Norton UK Blog
Mobile Apps and IoT Devices are an Overlooked Security Risk by Consumers – and That’s a Problem
By Kevin Haley, Director, Security Response, Norton by Symantec
Today, Norton released findings from a survey of more than 5,000 consumers from the US, UK, Canada, Australia and Japan about their fears of and forays into the connected world. The survey makes it clear that there are two types of people: those who understand smartphones and IoT devices come with risks, and those who do not.
More than half of respondents globally (56 percent; 52 percent in the UK) say the prospect of the financial and banking information stored on their phone being hacked is upsetting. What is more striking is that nearly half either do not care about their information being hacked or they are less concerned about financial hacks than other information being compromised.
For nearly 10 percent of smartphone users around the world, there is not a single thing a hacker could take from their phone that would upset them. This includes text and voice messages, pictures and videos, mobile app-controlled home security cameras and appliances. They see it as a device they talk to friends with and check on social media. They use it to easily manage their money. They don’t think anything bad could happen on a smartphone.
We are seeing this split with IoT devices in the UK as well.
Globally, consumers feel just slightly more comfortable using banking and financial apps (56 percent) than apps for home entry (44 percent). We have seen an endless array of IoT devices present severe security weaknesses. Yet in the UK, 23 percent of consumers say they would feel secure using a home entry app that allows them to open the door remotely for friends and family.
Getting hacked is not something consumers worry about with the devices they use to monitor their children or to lock their front doors. Most of the research into attacks on IoT devices has focused on attacking the device directly, but there is another way these devices are at risk: many IoT devices are controlled by mobile apps. Control someone’s phone and you can control their IoT devices. The risk to consumers moves from online and into their home – it’s personal.

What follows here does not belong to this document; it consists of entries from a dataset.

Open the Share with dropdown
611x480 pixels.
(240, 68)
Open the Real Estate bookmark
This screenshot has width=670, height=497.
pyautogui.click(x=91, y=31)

The point is not to panic, nor is it to stop using these devices. Mobile apps and IoT devices aren’t going away. In fact, 53 percent of UK respondents use mobile apps to manage both connected devices and their personal finance. 21 percent control their home entertainment components with a mobile phone, and 14 percent have connected home devices such as security cameras, alarms, home entry systems, baby monitors, light bulbs, light switches and appliances.
We want the people who are not concerned about hacking to understand the risk.
In January 2016, Norton scanned the approximately 25 million Android apps in our database. 40 percent of the 94 app stores we scanned exhibited malicious behaviour. We identified more than 9 million malicious apps and found more than 16 million apps with potential privacy or intrusive behaviours. These apps can send sensitive information from your phone, including your account and device details, browser history, location and call logs from the device without encryption. The intrusive behaviours include adding browser favourites, putting up big banner ads, or changing desktop images or ringtones.
Staying Safe with Mobile Apps and IoT Connected Devices
Whichever kind of person you are, you need to stay safe. And whatever type of IoT device or mobile app you want to use there are some simple, best practices you can adopt.
Protecting Mobile Devices
- Use a reputable mobile security app. Norton Mobile Security pre-scans apps and identifies potential vulnerabilities before downloading an app. You should know what you’re downloading before it gets on your device.
- Download apps from official app stores. Third-party app stores may not put apps through the same rigour as official app stores such as the Google Play Store or Apple’s App Store.
- Be mindful of your app settings. Beware of apps that ask you to disable settings that protect you from installing unsecure apps. This makes your device more vulnerable and opens you to attacks.
Protecting IoT Devices
• Keep your device current. Make sure you install the latest updates on your device, whether automatically or when sent from the manufacturer.
• Protect your device. Set strong and unique passwords on these devices. Use a combination of at least eight letters, numbers and symbols.
• Be stingy with your device. Protect the communication shared between your device and network by using encrypted communication on your home Wi-Fi (like WPA2) to connect the device. Better yet, use a hard-coded network connection, such as a LAN connection. If you have a feature on your device, you don’t use, turn it off.